Hi!
I’m using ATen and cpp-extensions with PyTorch to work with sparse matrices on GPU.
But I have faced the problem: CUDA functions assume matrices to have fortran-style ordering, when PyTorch (ATen) tensors are stored in C-style.
Could you tell me how can I change PyTorch tensor ordering?
How exactly does changing a tensor to column-major help sparse matrices on GPU?
I think you could transpose a matrix: matrix.t().contiguous()
and that would change the matrix to column-major, but I’m not sure that’s what you want.
Sorry for resurrecting this old question. But I have a similar one.
Suppose I have a tensor x
in the shape B, C, H, W
. What is better?
x.permute({2, 3, 0, 1}).clone()
or
x.t().contiguous()
?
x.t()
won’t work on a tensor with 4 dimensions, as <=2
dims are expected so you should remove the {}
and use the first approach:
x.permute(2, 3, 0, 1).contiguous()
Thank you for pointing that out.
I tried to use the code without the {}
and it throw some compilation errors:
error: too many arguments in function call
That is because I am writing in C++, for which the ATen documentation expects an IntArrayRef
at::Tensor at::permute(const at::Tensor &self, at::IntArrayRef dims)

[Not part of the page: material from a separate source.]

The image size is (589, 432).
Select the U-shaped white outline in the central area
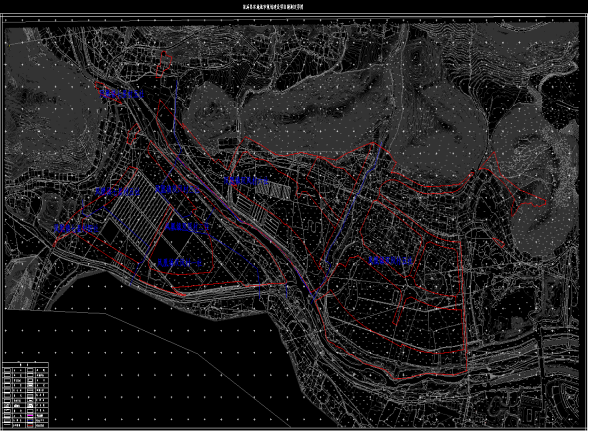(x=313, y=225)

Now I have this additional question:
- Is there any advantage between using
clone()
orcontiguous()
? Would they be equivalent performance-wise in this case?
Many thanks!
Ah OK, I didn’t realize this.
.clone()
will just create a copy of the tensor and will not make it contiguous, while .contiguous()
will make create a contiguous (in memory) copy of the tensor.